**How to complete this task**
Check every line below for the word "computer" and copy each one that has it.

**Data entries**
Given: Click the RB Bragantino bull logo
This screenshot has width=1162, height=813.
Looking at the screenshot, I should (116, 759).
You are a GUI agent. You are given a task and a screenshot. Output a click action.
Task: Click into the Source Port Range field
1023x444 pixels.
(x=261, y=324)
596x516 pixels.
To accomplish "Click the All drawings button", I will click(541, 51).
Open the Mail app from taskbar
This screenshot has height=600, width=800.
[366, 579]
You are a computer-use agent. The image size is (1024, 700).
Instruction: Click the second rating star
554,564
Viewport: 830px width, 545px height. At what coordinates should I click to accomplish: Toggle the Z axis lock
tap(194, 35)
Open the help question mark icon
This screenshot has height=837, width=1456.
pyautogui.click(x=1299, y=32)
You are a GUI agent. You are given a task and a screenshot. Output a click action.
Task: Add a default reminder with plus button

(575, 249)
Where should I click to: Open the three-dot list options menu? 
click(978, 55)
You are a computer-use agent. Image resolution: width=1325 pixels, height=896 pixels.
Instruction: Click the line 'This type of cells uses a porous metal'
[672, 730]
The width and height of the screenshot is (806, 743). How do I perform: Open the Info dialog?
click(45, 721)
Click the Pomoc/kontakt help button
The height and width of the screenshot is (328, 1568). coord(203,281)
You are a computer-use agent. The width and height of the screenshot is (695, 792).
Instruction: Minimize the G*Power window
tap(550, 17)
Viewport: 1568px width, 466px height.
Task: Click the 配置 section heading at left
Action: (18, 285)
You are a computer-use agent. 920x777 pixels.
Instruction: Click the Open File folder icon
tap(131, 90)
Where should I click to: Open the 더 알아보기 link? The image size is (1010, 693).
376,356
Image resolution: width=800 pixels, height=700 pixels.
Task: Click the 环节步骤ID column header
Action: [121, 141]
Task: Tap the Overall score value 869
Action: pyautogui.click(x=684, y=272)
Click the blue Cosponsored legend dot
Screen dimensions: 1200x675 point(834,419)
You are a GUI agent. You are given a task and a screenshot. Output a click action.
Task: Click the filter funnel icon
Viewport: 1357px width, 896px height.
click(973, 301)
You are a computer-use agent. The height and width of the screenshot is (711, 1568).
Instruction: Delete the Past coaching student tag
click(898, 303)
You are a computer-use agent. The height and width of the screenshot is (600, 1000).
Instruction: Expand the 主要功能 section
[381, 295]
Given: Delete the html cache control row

**Task output**
You are a computer-use agent. The image size is (1024, 700).
You are a computer-use agent. Image resolution: width=1325 pixels, height=896 pixels.
You are a computer-use agent. The width and height of the screenshot is (695, 792).
You are a computer-use agent. 920x777 pixels.
You are a computer-use agent. The height and width of the screenshot is (711, 1568).
You are a computer-use agent. The height and width of the screenshot is (600, 1000).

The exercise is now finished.